September 22, 2022 Cheryl Wozny

Verbal abuse can create numerous harmful outcomes during the abuse and for years afterward. Unfortunately, self-isolation is just one verbal abuse side effect. Many victims will keep themselves away from others while in an abusive situation, and some, like me, continue this behavior even after breaking free. 

Why I Self-Isolated After the Verbal Abuse 

Self-isolation among verbal abuse victims who are no longer in an abusive relationship is more common than some think. After finding myself free of abuse, my lack of trust in others kept me from pursuing meaningful relationships for years. The underlying feelings of self-doubt and apprehension would overshadow any desire to meet new people. 

At the time, I felt that I was protecting myself from harm. I did not want to be in a similar situation, and I made every effort to ensure it didn't happen. As a result, I kept everyone at arm's length, just outside those walls I built around myself. Although I had control over my life by avoiding potential abuse, I most likely missed some terrific opportunities to meet new people and build healthy relationships

1 Step Out of Self-Isolation from Verbal Abuse at a Time

Professional therapy taught me to trust others and open my life up to experiences I previously avoided. Once I started my healing journey, the world around me began to change. However, this was not an instant process, and it took years for me to go through each step as I moved away from the effects of abuse

I am lucky enough to have a life partner who understands my anxiety and apprehension. He is there for me without judgment at each step as I slowly learn how to function with more trust in him and others. I can only hope that everyone on the path to recovery from abuse is fortunate enough to find someone like him who is supportive and understanding. 

I Still Have Work to Do

And even after years of therapy and a support system, I still actively work on my self-isolation feelings. On my bad days, I will retreat into my home, avoiding others, staying where I feel safe. However, I realize these actions are not always beneficial, and I still have work to do to move forward from self-isolation. 

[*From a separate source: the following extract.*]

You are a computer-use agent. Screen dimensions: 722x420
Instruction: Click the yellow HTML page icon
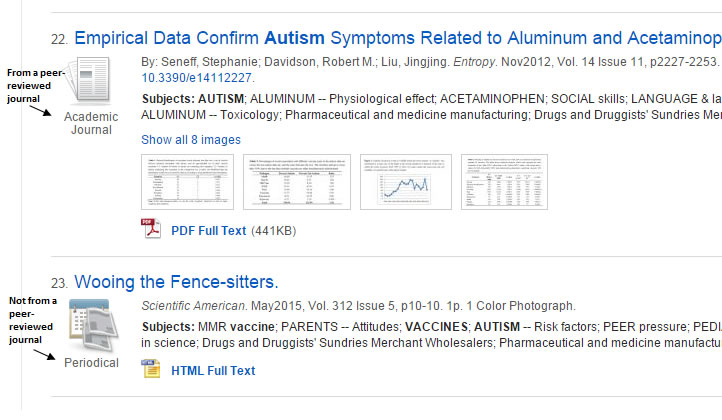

However, the circumstances are different now. I know I can reach out to my therapists, supportive partner, and friends when I feel alone and vulnerable. Change does not happen immediately, but with many small steps in the right direction, I look forward to the day when my past will not be as haunting as it can still be on those bad days. 

APA Reference
Wozny, C. (2022, September 22). Self-Isolation Can Happen After Verbal Abuse, HealthyPlace. Retrieved on 2024, April 16 from https://www.healthyplace.com/blogs/verbalabuseinrelationships/2022/9/self-isolation-can-happen-after-verbal-abuse



Author: Cheryl Wozny

Cheryl Wozny is a freelance writer and published author of several books, including mental health resources for children titled, Why Is My Mommy So Sad? and Why is My Daddy So Sick? Writing has become her way of healing and helping others. Find Cheryl on TwitterInstagramFacebook, and her blog

Lizanne Corbit
September, 22 2022 at 9:47 pm

There is no pre-determined amount of time that it takes us to heal. The pain that is stored in the body and mind from abuse needs absolute calm and safety to be released. During the time that you are protecting your peace and healing, it may seem odd that it's necessary to avoid even positive interactions but the stillness makes way for progress and one day it won't be so heavy anymore. Until then, you are doing an amazing job at learning how to love yourself and set the new standard for how people will treat you in the future.